Aug 23, 2022
(Nanowerk Spotlight) Throughout human history, technological progress has been inseparably intertwined with advances in military weaponry. Through the ages we can see how new inventions revolutionized both the living standards of society and the advancement of warfare technology. The Stone Age, Bronze Age and Iron Age led to a progression of wooden, stone and metal weapons from arrows and bows to spears, axes, swords, chariots, and heavy siege weapons.
With the invention of gunpowder in ninth-century China, chemical explosives entered the stage. While initially intended for use in pyrotechnics, it saw widespread use throughout the world in the development of small firearms and artillery guns.
In the early 20th century, World War I became a flash point for the development of various advanced warfare technologies not only for ground wars (long and short range guns, tanks, chemical weapons) but also for emerging air forces (aircraft, helicopters) and navies (battle ships, submarines). The full-scale demonstration of these technologies appeared during World War II in addition to the development (and use) of the first nuclear weapons.
The second half of the 20th century witnessed the moon race between the large superpowers USSR and USA, which led to the development of ever more powerful missiles. In addition, great emphasis was given to the development of ever more lethal weapons of mass destruction in the form of NBC (nuclear, biological, chemical) technologies despite a range of international treaties against the development and use of such weapons.

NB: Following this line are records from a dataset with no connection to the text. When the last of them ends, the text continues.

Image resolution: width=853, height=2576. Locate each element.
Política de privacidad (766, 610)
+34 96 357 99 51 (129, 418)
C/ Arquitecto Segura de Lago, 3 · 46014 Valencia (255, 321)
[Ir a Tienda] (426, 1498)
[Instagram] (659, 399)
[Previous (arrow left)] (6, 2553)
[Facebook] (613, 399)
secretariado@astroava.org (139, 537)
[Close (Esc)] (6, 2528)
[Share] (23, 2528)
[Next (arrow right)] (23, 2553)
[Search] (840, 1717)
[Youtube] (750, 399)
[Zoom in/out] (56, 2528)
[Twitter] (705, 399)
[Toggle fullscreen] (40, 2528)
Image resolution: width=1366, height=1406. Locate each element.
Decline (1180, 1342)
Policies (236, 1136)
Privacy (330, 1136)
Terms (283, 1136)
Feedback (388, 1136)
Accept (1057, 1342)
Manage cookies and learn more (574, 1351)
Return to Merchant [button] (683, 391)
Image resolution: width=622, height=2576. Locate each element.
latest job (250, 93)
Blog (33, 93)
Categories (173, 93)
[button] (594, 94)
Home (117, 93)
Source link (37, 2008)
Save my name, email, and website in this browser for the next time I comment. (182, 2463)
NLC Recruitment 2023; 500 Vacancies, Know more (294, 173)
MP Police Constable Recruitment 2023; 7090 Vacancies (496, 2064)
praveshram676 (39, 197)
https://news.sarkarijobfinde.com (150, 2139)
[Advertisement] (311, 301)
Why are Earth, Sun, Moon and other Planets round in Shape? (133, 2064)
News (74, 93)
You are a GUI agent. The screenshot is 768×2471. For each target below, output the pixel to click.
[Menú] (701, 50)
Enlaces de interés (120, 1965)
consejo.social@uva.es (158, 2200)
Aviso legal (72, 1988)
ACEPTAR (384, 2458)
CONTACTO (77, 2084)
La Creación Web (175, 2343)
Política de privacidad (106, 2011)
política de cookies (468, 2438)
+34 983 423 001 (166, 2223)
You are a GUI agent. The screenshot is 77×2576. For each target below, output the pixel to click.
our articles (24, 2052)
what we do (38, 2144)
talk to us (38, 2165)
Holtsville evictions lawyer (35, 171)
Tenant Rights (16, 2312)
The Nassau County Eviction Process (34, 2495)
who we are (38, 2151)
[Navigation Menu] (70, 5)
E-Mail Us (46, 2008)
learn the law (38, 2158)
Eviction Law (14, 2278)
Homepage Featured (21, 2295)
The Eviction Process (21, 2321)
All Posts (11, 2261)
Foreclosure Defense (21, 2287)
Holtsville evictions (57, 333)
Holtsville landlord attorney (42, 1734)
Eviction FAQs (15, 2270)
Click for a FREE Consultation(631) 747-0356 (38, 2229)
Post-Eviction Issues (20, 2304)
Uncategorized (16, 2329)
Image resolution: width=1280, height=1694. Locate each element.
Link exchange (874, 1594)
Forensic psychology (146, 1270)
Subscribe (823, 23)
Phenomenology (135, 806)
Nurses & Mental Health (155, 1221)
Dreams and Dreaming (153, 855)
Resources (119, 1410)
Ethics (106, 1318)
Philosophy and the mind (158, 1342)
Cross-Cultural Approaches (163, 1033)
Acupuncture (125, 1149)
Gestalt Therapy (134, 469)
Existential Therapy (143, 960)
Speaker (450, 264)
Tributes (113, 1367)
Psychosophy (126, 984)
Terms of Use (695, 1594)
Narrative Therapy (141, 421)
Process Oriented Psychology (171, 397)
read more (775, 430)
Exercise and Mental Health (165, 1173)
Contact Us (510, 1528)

This period also saw an increased emphasis on the development of protective technologies such as armour, camouflage, and stealth.
The rise of new technologies
The rapid emergence and confluence of nanotechnologies, biotechnologies and information technologies in the past two decades is having a huge impact on the development of military technologies. Some examples:
Nanotechnology-enabled new structural materials: High strength, light weight, corrosion and heat resistant structural materials (metals, alloys, ceramics, polymers, composites).
Thin-films made of nanocarbons that can be deposited onto surfaces for electrically active coatings.
Nanocomposites and engineered nanoparticles for high-energy munitions.
Nanometals and energy-absorbing nanomaterials for for armaments.
Self Decontaminating Surfaces exploiting surface structures of nanomaterials.
'Smart' equipment including protective clothing, armours and ammunition; improved low observability (camouflage); sensing and mitigation of threats from landmines and chemical, biological, radiological and nuclear (CBRN) warfare agents.
Biotechnology-enabled sensor technology, biocomputing, bioengineered materials, biofuels, etc. Also military performance enhancement or wound stabilization and treatment. The darker side of application of biotechnology include the genetic modification of pathogenic materials including virus to cause bioweapons of mass extinction.
Information technology (involving hardware, algorithms, and software) already has brought revolutionary changes in several military domains such as surveillance, communication, data transmission and cryptography. Advanced C4ISR capabilities – standing for Command, Control, Communications, Computers (C4) Intelligence, Surveillance and Reconnaissance (ISR) – provide an advantage through situational awareness, knowledge of the adversary and environment, and shortening the time between sensing and response.
Integrating various components of these technologies into an Internet of Military Things (IoMT) for combat operations, complete with artificial intelligence algorithms, advanced sensor technologies, and autonomous weaponry such as drones, will determine the shape and scope of futuristic battlefield scenario [1].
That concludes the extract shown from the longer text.